EXERCISE:
Rewrite the items from the very first line up to and including the line with "Looking at the", changing "Instruction" to "Task" and leaving everything else as it is. Leave the pictures out of your answer.

RECORD EXTRACTS:
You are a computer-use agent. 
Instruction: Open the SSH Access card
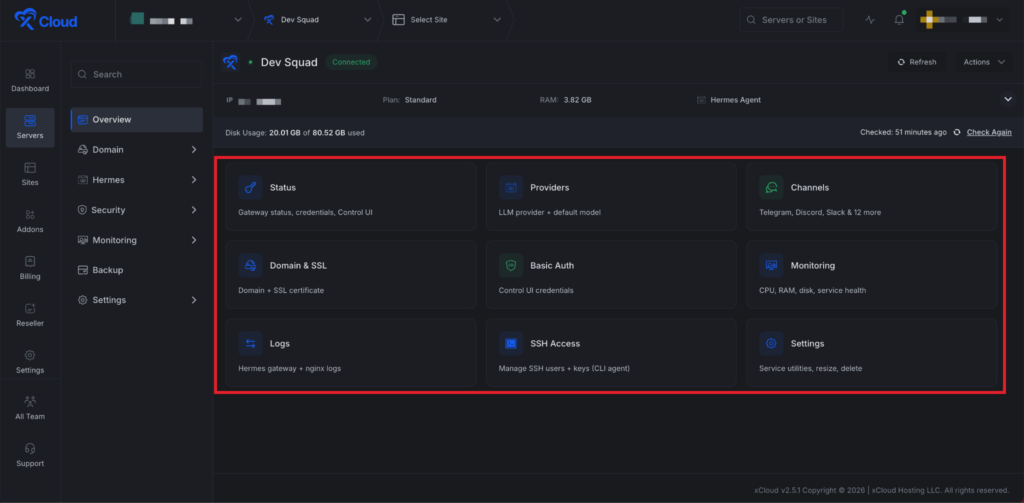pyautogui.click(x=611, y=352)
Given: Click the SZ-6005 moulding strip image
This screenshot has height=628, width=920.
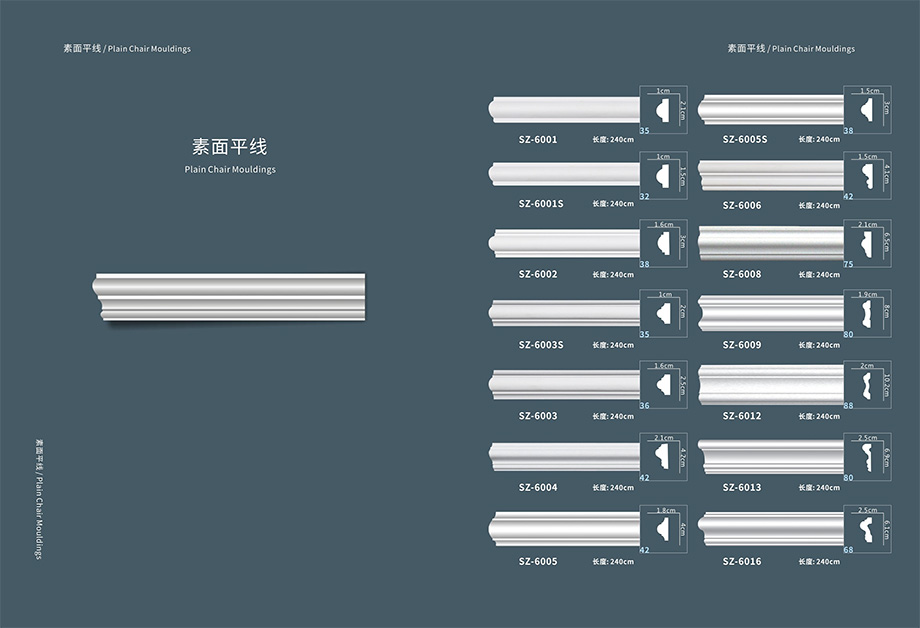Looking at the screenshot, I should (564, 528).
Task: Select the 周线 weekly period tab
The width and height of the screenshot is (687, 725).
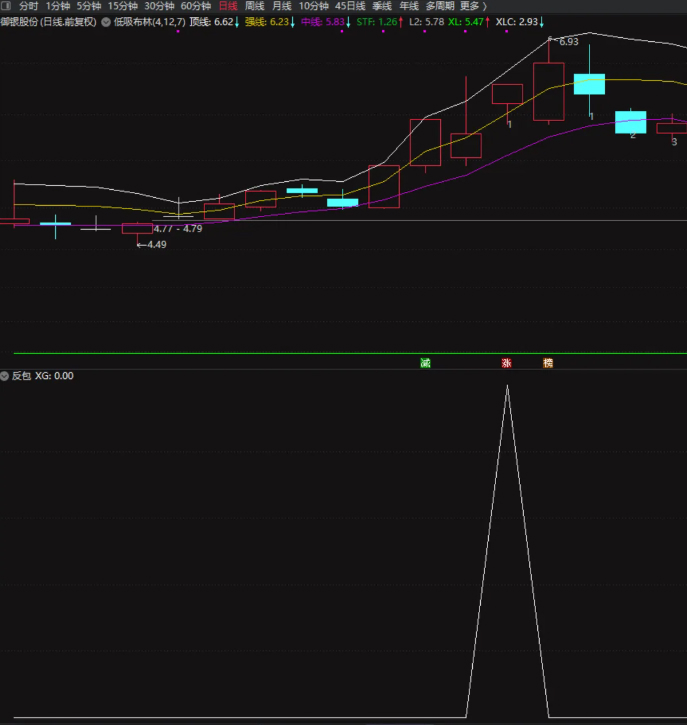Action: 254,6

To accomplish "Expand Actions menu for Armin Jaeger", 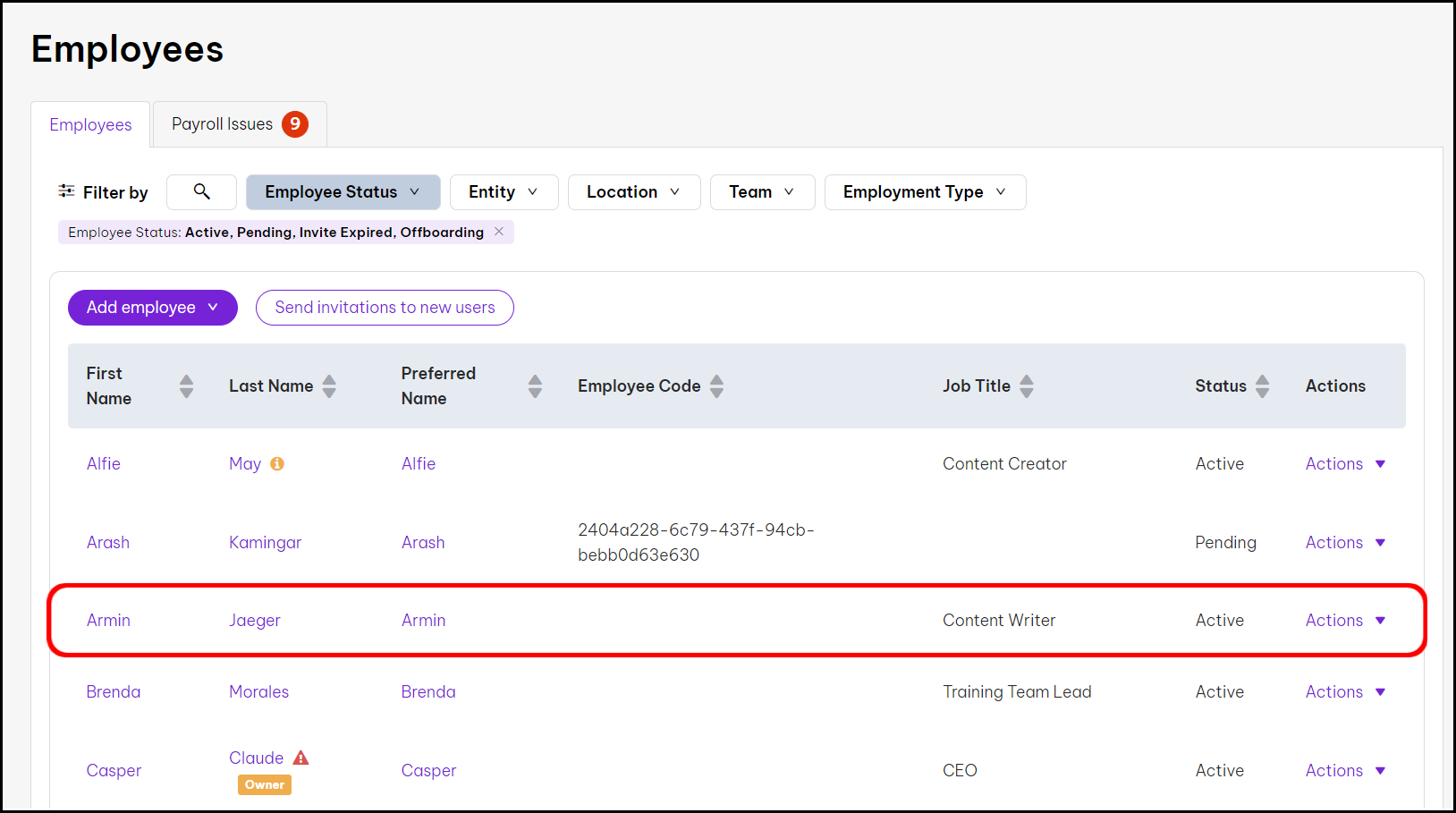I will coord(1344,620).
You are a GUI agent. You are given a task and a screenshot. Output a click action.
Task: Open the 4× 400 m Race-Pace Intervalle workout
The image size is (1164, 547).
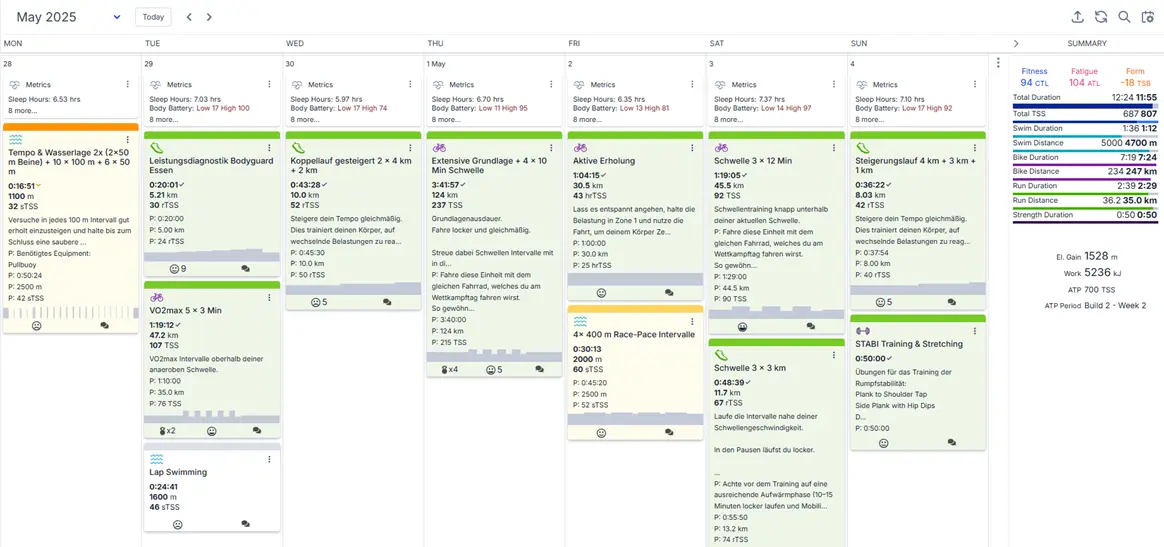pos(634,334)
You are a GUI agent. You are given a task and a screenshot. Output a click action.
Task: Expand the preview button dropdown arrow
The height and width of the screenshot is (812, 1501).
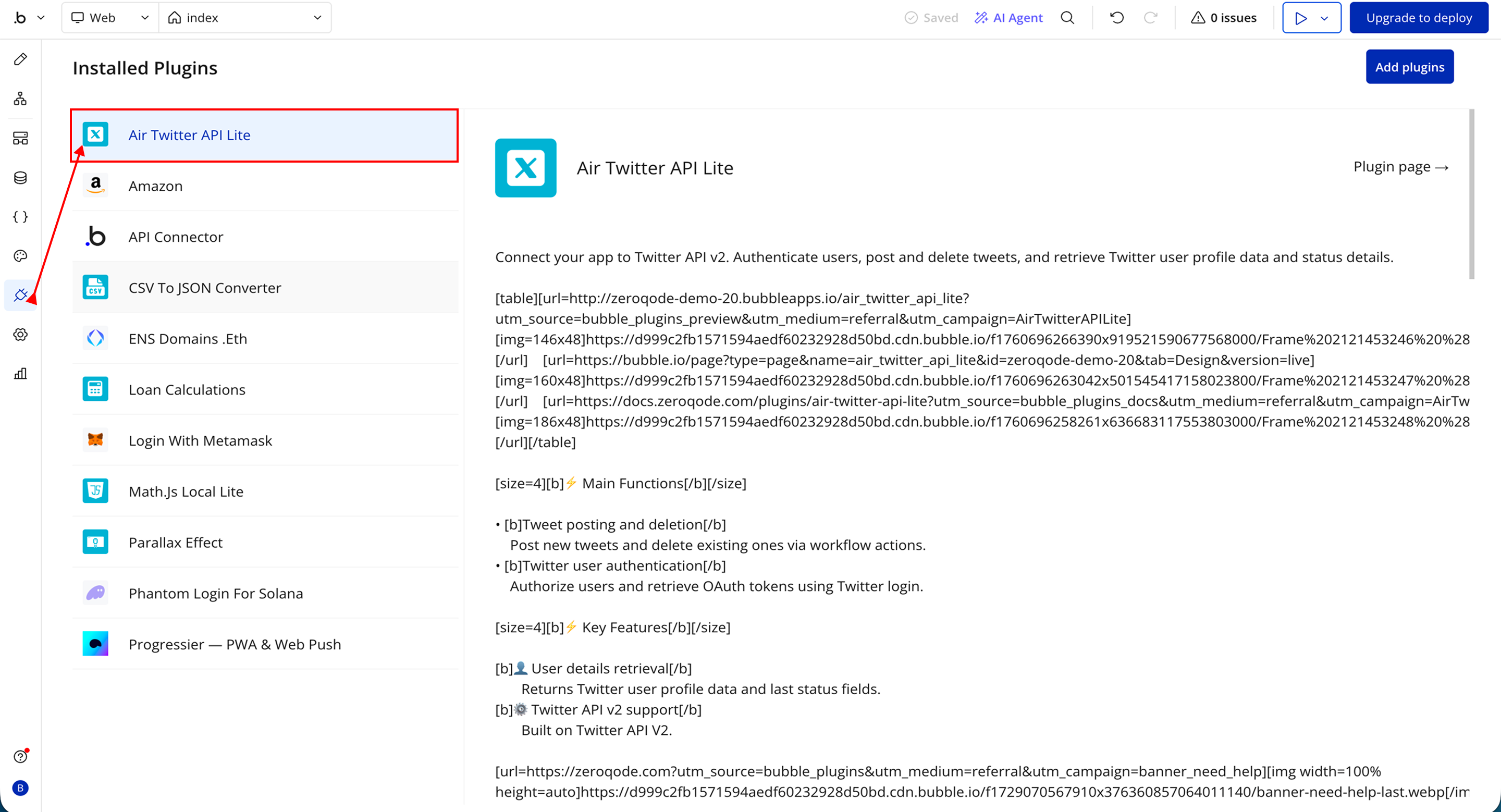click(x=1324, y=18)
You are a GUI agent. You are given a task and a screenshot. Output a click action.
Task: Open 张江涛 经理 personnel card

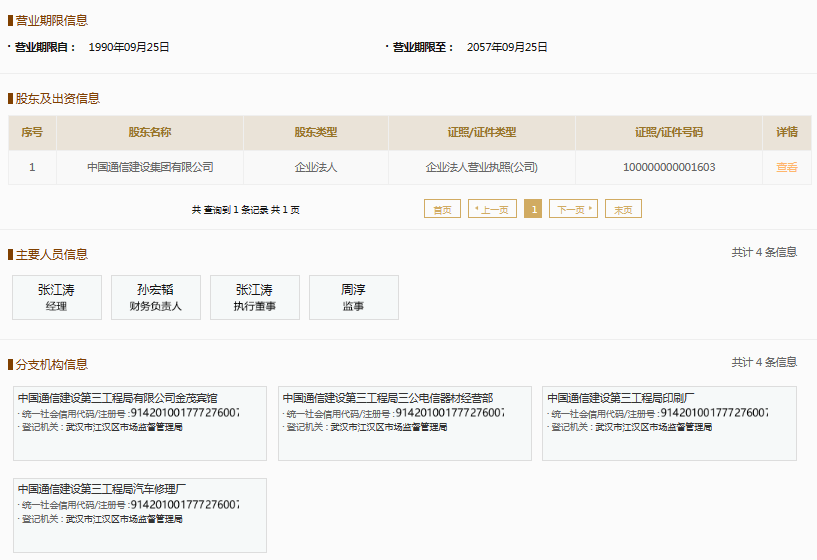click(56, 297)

THE OUTPUT:
You are a computer-use agent. 
Task: Open the SSH Access card
pyautogui.click(x=611, y=352)
Given: Click the SZ-6005 moulding strip image
This screenshot has height=628, width=920.
Looking at the screenshot, I should (564, 528).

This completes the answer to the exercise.